Medidas restritivas: o que o síndico não pode fazer
Diante de altos índices de inadimplência, muitos síndicos — mesmo bem-intencionados — acabam adotando práticas restritivas como forma de pressionar os devedores, como o corte de energia elétrica, bloqueio de acesso a áreas comuns ou restrição no fornecimento de água. Este último, embora possa parecer eficaz, é ilegal e gera grande risco jurídico para o condomínio e para o próprio síndico.
Um exemplo recente e didático ocorreu no julgamento do processo:
TJ-SP – Recurso Inominado Cível: 0002535-38.2023.8.26.0278 (Itaquaquecetuba)
Data de Julgamento: 08/06/2024 – Relator: Olavo Paula Leite Rocha – 3ª Turma Recursal Cível
Neste caso, o condomínio havia realizado o corte no fornecimento de água da unidade de um condômino inadimplente. A assembleia havia aprovado essa medida anos antes. No entanto, a sentença reconheceu a ilegalidade da restrição, destacando que:
- A água é serviço essencial, e seu fornecimento só pode ser interrompido pela concessionária;
- O corte promovido pelo condomínio foi considerado coerção indevida e ilegal;
- O condomínio possui meios próprios e legais de cobrança — como notificações, protestos, cobrança judicial — e não pode usar de medidas abusivas;
- A sentença foi mantida em todas as instâncias, e o recurso do condomínio foi negado.
Este tipo de conduta não apenas expõe o condomínio a ações judiciais e condenações, como também compromete a imagem institucional da gestão e do próprio síndico.
Para evitar esses riscos, é indispensável que o condomínio conte com assessoria jurídica especializada em Direito Condominial.
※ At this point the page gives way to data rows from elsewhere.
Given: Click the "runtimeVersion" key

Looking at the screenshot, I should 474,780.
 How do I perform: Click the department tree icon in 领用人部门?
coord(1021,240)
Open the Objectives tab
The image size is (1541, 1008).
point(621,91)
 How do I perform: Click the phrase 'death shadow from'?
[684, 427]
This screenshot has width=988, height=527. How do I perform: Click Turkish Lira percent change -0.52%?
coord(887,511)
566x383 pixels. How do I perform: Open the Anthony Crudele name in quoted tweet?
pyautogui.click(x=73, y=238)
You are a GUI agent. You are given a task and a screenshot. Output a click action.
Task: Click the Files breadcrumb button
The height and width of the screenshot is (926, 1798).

Esse acompanhamento permite que a cobrança ocorra de forma eficiente, segura e profissional, com a condução de notificações, acordos, protestos e eventual judicialização — sempre dentro da legalidade.
Além disso, a assessoria jurídica atua de forma preventiva:
- Redige cláusulas regimentais em conformidade com a lei;
- Participa de assembleias com embasamento técnico;
- Instrui o síndico sobre o que pode e o que não pode ser feito;
- Garante que a atuação da administração seja respaldada e respeite os direitos fundamentais dos condôminos.
Vantagens da normatização e da gestão jurídica integrada
- Organização do processo de cobrança, com prazos e etapas definidas;
- Proteção ao síndico, que atua conforme normas aprovadas;
- Imparcialidade nas ações, evitando interpretações subjetivas;
- Redução da inadimplência, com atuação firme e técnica;
- Preservação da saúde financeira do condomínio;
- Evita medidas de exceção, como garantidoras ou taxas extraordinárias.
A gestão moderna e segura de um condomínio exige previsibilidade, legalidade e profissionalismo. Formalizar o fluxo de cobrança no Regimento Interno e atuar com o apoio de uma assessoria jurídica especializada são medidas que conferem estrutura, legitimidade e autoridade à administração.
E, mais importante, protegem o síndico e a coletividade contra os efeitos colaterais da inadimplência, sem comprometer direitos fundamentais nem recorrer a práticas de risco.